▸ PROVIDED PASSAGE:
We've found big-O running times for several algorithms
For Euclid's gcd algorithm in particular, we found *two* different big-O results (for the *same* algorithm):
1. t(n) = O(n)
2. t(n) = O(log n)
Which one is "right"?
They both are - it's just that big-O notation only captures upper bounds:
1. says that t(n) is "no worse than" C*n
2. says that t(n) is no worse than D*log(n)
Big Omega notation does lower bounds
Given two functions t: N -> R+U{0} and f: N -> R+,
one writes t(n) = Omega(f(n)) and says "t(n) is big-Omega of f(n)", if and only if the following occurs:
There is some (finite) constant D > 0 and some threshold n_0 so that t(n) >= D*f(n) for all n >= n_0.
Properties of big-Omega
1) t(n) = Omega(t(n)) no matter what function t you consider
Argument: take D=1 and n_0=1
Since obviously t(n) <= 1*t(n) for all n>=1, we're done
2) t(n) = Omega(K*t(n)) for any value of K > 0
Argument: take D=1/K and n_0=1
3) If t1(n) = Omega(f(n)) and t2(n) = Omega(g(n)),
then (t1+t2)(n) = Omega(f(n) + g(n))
Example: the worst-case time complexity of Euclid's gcd algorithm satisfies t(n) = Omega(log n)

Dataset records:
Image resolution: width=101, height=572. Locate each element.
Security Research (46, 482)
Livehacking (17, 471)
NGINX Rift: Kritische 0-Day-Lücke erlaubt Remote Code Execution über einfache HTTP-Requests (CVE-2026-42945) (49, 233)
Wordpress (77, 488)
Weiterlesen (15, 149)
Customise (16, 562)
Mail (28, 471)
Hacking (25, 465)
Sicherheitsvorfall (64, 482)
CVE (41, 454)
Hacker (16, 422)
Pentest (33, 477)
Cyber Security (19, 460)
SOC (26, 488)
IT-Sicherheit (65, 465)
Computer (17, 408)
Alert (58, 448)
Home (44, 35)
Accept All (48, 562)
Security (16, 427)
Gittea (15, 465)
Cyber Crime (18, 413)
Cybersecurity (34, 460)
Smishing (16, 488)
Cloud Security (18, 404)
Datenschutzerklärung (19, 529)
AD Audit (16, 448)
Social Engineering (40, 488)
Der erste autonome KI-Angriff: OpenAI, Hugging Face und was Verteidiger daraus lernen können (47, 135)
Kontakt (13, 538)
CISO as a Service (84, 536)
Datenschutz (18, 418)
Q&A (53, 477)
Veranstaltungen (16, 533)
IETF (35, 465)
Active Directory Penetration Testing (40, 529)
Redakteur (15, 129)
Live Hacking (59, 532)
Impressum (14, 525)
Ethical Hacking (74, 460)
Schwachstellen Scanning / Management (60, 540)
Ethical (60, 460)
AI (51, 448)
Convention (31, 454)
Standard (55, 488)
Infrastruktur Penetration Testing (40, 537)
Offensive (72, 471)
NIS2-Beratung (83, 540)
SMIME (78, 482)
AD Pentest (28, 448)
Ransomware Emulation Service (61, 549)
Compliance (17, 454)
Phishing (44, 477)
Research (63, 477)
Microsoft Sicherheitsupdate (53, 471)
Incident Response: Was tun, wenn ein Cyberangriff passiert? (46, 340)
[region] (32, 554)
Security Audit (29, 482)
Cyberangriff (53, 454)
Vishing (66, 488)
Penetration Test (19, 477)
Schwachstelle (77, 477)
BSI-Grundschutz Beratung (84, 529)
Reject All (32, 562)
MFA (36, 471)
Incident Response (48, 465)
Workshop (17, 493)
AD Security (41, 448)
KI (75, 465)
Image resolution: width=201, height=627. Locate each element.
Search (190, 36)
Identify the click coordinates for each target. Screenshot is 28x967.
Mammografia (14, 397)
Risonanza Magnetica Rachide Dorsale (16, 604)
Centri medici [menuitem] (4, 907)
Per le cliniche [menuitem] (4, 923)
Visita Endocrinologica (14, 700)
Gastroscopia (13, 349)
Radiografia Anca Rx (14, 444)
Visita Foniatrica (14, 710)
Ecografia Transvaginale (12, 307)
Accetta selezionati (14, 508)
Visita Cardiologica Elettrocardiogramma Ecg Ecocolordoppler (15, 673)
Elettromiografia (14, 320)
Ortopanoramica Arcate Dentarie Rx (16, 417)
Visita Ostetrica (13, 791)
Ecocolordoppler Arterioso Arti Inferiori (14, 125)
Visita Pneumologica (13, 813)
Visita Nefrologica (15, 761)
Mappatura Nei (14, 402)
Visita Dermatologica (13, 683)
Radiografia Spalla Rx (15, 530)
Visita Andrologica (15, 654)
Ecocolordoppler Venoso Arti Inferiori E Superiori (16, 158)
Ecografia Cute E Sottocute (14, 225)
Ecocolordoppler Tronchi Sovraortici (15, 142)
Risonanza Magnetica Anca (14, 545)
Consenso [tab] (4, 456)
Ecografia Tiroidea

▸ INSTRUCTIONS:
1. Answer these questions from the notes on big-Omega notation:
(a) What two big-O results were found for Euclid's gcd algorithm?
(b) What values of D and n_0 does the argument for the property t(n) = Omega(K*t(n)) take?
(c) What big-Omega bound do the notes give for the worst-case time complexity of Euclid's gcd algorithm?
2. In the notes on big-Omega notation, restate the paragraph beginning "Given two functions t: N -> R+U{0}" in a single shorter sentence that keeps its conditions.
3. Write a continuation of the notes on big-Omega notation, beginning after their final example line.

▸ FINAL RESULTS:
1.
(a) t(n) = O(n) and t(n) = O(log n)
(b) D = 1/K and n_0 = 1
(c) t(n) = Omega(log n)

2. For functions t: N -> R+U{0} and f: N -> R+, t(n) = Omega(f(n)), read "t(n) is big-Omega of f(n)," exactly when there are a finite constant D > 0 and a threshold n_0 such that t(n) >= D*f(n) for all n >= n_0.

3.
Argument: consider the instance m=f_{k-1}, n=f_k, where the f_i's are consecutive Fibonacci numbers
Notice that since n = f_{k-1} + f_{k-2} = m + f_{k-2} and since f_{k-2} < f_{k-1} = m,
the remainder n mod m is just f_{k-2}.
Therefore, the resulting execution proceeds as follows:
m n
f_{k-1} f_k = f_{k-1} + f_{k-2}
f_{k-2} f_{k-1} = f_{k-2} + f_{k-3}
f_{k-3} f_{k-2} = f_{k-3} + f_{k-4}
. .
. .
. .
0 1
The total number of rows in this table is k.
Constructing each row takes a constant number of steps.
The running time for this instance is therefore C*k.
Since f_k is exponential in k, we have k =(approx.) D*log(n),
so the running time for this instance is C'* log(n).
This proves that t(n) = Omega(log n) as claimed.
Big-Theta notation
If an algorithm satisfies both t(n) = O(f(n)) and t(n) = Omega(f(n)) for the same function f,
then one says that the algorithm runs in time Theta(f(n)).
Example: Euclid's gcd algorithm Euclid(m,n) runs in time Theta(log n)
(assuming that m and n are of similar sizes here)
Given two functions t: N -> R+U{0} and f: N -> R+,
one writes t(n) = Theta(f(n)) and says "t(n) is big-Theta of f(n)", if and only if the following occurs:
t(n) is both big-O(f(n)) and big-Omega(f(n))
Equivalently:
There are (finite) constants C, D > 0 and a threshold n_0 so that D*f(n) <= t(n) <= C*f(n) for all n >= n_0.
Properties of big-Theta
1) t(n) = Theta(t(n)) no matter what function t you consider
2) t(n) = Theta(K*t(n)) for any value of K > 0
3) If t1(n) = Theta(f(n)) and t2(n) = Theta(g(n)), then (t1+t2)(n) = Theta(f(n) + g(n))